Oct. 12 2016 10:54 AM
John from US

This was way too abstract for Radiolab. Overly-analyzed human interest fluff is the reason I stopped listening to other podcasts but kept up with Radiolab, but you guys seem to be too willing to stoop to the overly-analyzed human interest fluff.

Oct. 12 2016 10:35 AM
timmy from the block

I though we were done with these go nowhere stories after "Dave and the Wire"? Guess I was wrong. Would have been much better is you guys delved into exactly what the consequences of the vote really were. Did un-incorporating the town have any effect on the day to day life of people? Did any one regret their vote? Was there any unforeseen benefits from the vote? Any unforeseen negative impact? I know it's an election year and all but please get back to the science.

Oct. 12 2016 08:53 AM
Caitlin from Phoenixville, PA

RadioLab has been producing some really lame shows recently.

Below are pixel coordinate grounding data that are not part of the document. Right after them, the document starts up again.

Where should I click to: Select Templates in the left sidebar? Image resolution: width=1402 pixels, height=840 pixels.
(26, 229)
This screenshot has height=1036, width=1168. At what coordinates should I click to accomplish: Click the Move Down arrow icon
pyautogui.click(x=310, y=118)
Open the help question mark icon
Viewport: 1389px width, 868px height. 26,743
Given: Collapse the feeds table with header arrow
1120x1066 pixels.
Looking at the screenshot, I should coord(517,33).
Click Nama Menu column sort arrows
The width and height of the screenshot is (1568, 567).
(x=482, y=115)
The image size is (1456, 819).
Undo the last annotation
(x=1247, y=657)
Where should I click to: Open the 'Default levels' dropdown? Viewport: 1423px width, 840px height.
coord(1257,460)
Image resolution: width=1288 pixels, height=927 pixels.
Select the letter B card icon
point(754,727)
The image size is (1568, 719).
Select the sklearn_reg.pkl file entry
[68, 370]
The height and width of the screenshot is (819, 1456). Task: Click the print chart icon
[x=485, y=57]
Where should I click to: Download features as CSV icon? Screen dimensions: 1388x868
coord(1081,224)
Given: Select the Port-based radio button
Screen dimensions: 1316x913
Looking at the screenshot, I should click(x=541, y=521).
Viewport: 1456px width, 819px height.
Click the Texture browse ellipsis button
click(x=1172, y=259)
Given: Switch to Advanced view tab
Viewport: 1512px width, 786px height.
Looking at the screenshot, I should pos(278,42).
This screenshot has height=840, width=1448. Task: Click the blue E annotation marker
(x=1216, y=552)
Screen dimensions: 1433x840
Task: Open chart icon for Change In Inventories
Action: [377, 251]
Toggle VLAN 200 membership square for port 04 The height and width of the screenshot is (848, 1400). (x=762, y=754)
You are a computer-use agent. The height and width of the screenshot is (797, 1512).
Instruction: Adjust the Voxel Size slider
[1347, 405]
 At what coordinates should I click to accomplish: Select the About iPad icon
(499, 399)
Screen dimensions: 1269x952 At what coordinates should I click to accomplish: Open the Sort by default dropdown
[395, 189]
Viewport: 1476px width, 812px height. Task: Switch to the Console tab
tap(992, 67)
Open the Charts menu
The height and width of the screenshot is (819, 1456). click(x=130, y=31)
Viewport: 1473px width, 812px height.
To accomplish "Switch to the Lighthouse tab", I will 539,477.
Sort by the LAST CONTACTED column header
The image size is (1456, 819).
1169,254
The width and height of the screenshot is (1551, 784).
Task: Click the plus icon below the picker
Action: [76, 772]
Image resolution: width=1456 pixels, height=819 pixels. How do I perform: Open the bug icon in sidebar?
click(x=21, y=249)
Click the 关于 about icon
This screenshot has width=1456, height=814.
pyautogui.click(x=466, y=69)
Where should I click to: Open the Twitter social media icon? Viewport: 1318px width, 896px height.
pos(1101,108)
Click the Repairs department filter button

The whole time I was listening to this, the most important question was NEVER answered. What was the town ruling that was so inflammatory that half the residents wanted to unincorporate the town??? I heard people say things like "they want to punish us for being who we are!" and "they want to make this look like a Denver community!" or something vague like that.
The story I heard went like this: some people in the town had 6 horses ("6" was repeated again and again as if it were an important number) who they were abusing through neglect. The town sheriff created an ordinance demanding the horse owners put the horses in a bigger facility where they could move around. Then the community became outraged and voted to unincorporate the town...
WHAT??? THERE'S A BIG CHUNK OF THE STORY MISSING!!! What part of the ordinance affected the rest of the town? Did the ordinance change the law so drastically to help these horses that all of a sudden everyone else in the town was bound by the same ridiculous law? Or were they all just ordered to keep their lawns a certain height and not let chickens roam the streets? Someone mentioned they "wanted to take ALL the animals away" but a) that doesn't sound like a law that could be enforced and b) it sounded like there were plenty of animals still around.
And there was never any description of what the houses/properties of the interviewees looked like. Were they completely dilapidated, therefore explaining why half the residents wanted laws that forced other residents to take care of their properties? That doesn't sound unreasonable. Or did the ordinance force each resident to make drastic changes to their property that required them to use time, energy, and/or money they didn't have? In which case, I would side with those who were against the change.

The whole show was vague, non-linear, and just plain badly-investigated. I don't know if there was a deadline that had to be met and no time to edit, but this was just frustrating to listen to. I genuinely liked some of the people being interviewed and really wish there had been some more in-depth investigation and better editing.

Oct. 12 2016 08:51 AM
Grady Phelan from Texas

I'm listening to this episode on NPR one. Strange things are happening with the audio. It keeps jumping back-and-forth between Ads and the show and different parts of the show. I've heard this before on the podcast app through iTunes but this time it's really awful. I thought it might be on my end but as I watch the time tick by it is steady second after second, it doesn't jump around like you might think. I've been listening to radio lab for a long time and part of me feels like this is some kind of experiment. Any thoughts?